Transcribe the entire listing below exactly.

RECORDS SHOWN START

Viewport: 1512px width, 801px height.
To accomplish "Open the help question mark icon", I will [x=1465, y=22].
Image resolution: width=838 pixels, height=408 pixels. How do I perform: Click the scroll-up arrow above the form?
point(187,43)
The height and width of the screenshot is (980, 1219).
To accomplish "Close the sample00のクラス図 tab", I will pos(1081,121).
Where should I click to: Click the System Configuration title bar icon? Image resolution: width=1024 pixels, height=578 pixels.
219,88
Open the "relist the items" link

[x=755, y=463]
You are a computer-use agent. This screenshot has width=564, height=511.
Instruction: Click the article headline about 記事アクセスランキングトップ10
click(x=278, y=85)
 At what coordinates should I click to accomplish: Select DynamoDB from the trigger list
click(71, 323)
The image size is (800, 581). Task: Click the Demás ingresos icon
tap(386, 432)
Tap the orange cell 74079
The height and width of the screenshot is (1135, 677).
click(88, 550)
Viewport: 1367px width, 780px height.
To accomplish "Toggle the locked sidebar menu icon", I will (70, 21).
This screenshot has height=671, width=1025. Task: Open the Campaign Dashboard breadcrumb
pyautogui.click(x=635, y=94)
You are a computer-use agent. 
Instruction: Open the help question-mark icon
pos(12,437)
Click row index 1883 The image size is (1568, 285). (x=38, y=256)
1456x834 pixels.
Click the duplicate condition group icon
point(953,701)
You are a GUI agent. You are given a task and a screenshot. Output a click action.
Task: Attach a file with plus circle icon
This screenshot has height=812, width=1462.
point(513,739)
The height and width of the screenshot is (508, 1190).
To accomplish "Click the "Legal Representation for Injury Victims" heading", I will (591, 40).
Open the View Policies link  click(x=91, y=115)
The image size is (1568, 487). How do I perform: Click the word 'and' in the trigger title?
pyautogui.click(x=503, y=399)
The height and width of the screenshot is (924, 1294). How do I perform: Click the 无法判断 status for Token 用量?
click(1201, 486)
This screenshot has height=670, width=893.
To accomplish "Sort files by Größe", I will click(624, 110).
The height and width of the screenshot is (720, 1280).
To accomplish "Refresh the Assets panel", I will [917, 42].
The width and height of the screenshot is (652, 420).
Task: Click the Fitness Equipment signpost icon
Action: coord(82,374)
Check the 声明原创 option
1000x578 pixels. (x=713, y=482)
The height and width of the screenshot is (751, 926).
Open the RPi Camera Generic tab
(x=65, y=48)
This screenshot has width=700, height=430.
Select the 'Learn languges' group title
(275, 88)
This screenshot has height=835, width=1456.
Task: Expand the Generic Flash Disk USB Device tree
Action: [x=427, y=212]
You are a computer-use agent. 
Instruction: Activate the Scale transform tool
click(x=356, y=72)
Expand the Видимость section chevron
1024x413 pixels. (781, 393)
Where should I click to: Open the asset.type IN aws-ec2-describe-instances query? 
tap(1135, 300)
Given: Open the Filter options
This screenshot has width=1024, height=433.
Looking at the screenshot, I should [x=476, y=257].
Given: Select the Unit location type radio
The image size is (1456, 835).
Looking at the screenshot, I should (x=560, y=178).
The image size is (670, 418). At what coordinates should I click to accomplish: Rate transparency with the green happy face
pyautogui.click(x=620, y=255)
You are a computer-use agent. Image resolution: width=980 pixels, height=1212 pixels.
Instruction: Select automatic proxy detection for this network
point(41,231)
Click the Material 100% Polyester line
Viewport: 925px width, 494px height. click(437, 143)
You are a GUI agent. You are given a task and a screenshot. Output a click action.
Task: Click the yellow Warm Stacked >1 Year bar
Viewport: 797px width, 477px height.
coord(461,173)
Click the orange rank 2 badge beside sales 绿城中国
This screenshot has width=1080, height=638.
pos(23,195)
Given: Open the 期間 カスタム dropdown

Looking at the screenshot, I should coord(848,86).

RECORDS SHOWN END

▶ **RESULT BELOW**
Viewport: 1512px width, 801px height.
To accomplish "Open the help question mark icon", I will [x=1465, y=22].
Image resolution: width=838 pixels, height=408 pixels. How do I perform: Click the scroll-up arrow above the form?
point(187,43)
The height and width of the screenshot is (980, 1219).
To accomplish "Close the sample00のクラス図 tab", I will pos(1081,121).
Where should I click to: Click the System Configuration title bar icon? Image resolution: width=1024 pixels, height=578 pixels.
219,88
Open the "relist the items" link

[x=755, y=463]
You are a computer-use agent. This screenshot has width=564, height=511.
Instruction: Click the article headline about 記事アクセスランキングトップ10
click(x=278, y=85)
 At what coordinates should I click to accomplish: Select DynamoDB from the trigger list
click(71, 323)
The image size is (800, 581). Task: Click the Demás ingresos icon
tap(386, 432)
Tap the orange cell 74079
The height and width of the screenshot is (1135, 677).
click(88, 550)
Viewport: 1367px width, 780px height.
To accomplish "Toggle the locked sidebar menu icon", I will (70, 21).
This screenshot has height=671, width=1025. Task: Open the Campaign Dashboard breadcrumb
pyautogui.click(x=635, y=94)
You are a computer-use agent. 
Instruction: Open the help question-mark icon
pos(12,437)
Click row index 1883 The image size is (1568, 285). (x=38, y=256)
1456x834 pixels.
Click the duplicate condition group icon
point(953,701)
You are a GUI agent. You are given a task and a screenshot. Output a click action.
Task: Attach a file with plus circle icon
This screenshot has height=812, width=1462.
point(513,739)
The height and width of the screenshot is (508, 1190).
To accomplish "Click the "Legal Representation for Injury Victims" heading", I will (591, 40).
Open the View Policies link  click(x=91, y=115)
The image size is (1568, 487). How do I perform: Click the word 'and' in the trigger title?
pyautogui.click(x=503, y=399)
The height and width of the screenshot is (924, 1294). How do I perform: Click the 无法判断 status for Token 用量?
click(1201, 486)
This screenshot has height=670, width=893.
To accomplish "Sort files by Größe", I will click(624, 110).
The height and width of the screenshot is (720, 1280).
To accomplish "Refresh the Assets panel", I will [917, 42].
The width and height of the screenshot is (652, 420).
Task: Click the Fitness Equipment signpost icon
Action: coord(82,374)
Check the 声明原创 option
1000x578 pixels. (x=713, y=482)
The height and width of the screenshot is (751, 926).
Open the RPi Camera Generic tab
(x=65, y=48)
This screenshot has width=700, height=430.
Select the 'Learn languges' group title
(275, 88)
This screenshot has height=835, width=1456.
Task: Expand the Generic Flash Disk USB Device tree
Action: [x=427, y=212]
You are a computer-use agent. 
Instruction: Activate the Scale transform tool
click(x=356, y=72)
Expand the Видимость section chevron
1024x413 pixels. (781, 393)
Where should I click to: Open the asset.type IN aws-ec2-describe-instances query? 
tap(1135, 300)
Given: Open the Filter options
This screenshot has width=1024, height=433.
Looking at the screenshot, I should [x=476, y=257].
Given: Select the Unit location type radio
The image size is (1456, 835).
Looking at the screenshot, I should (x=560, y=178).
The image size is (670, 418). At what coordinates should I click to accomplish: Rate transparency with the green happy face
pyautogui.click(x=620, y=255)
You are a computer-use agent. Image resolution: width=980 pixels, height=1212 pixels.
Instruction: Select automatic proxy detection for this network
point(41,231)
Click the Material 100% Polyester line
Viewport: 925px width, 494px height. click(437, 143)
You are a GUI agent. You are given a task and a screenshot. Output a click action.
Task: Click the yellow Warm Stacked >1 Year bar
Viewport: 797px width, 477px height.
coord(461,173)
Click the orange rank 2 badge beside sales 绿城中国
This screenshot has width=1080, height=638.
pos(23,195)
Given: Open the 期間 カスタム dropdown

Looking at the screenshot, I should coord(848,86).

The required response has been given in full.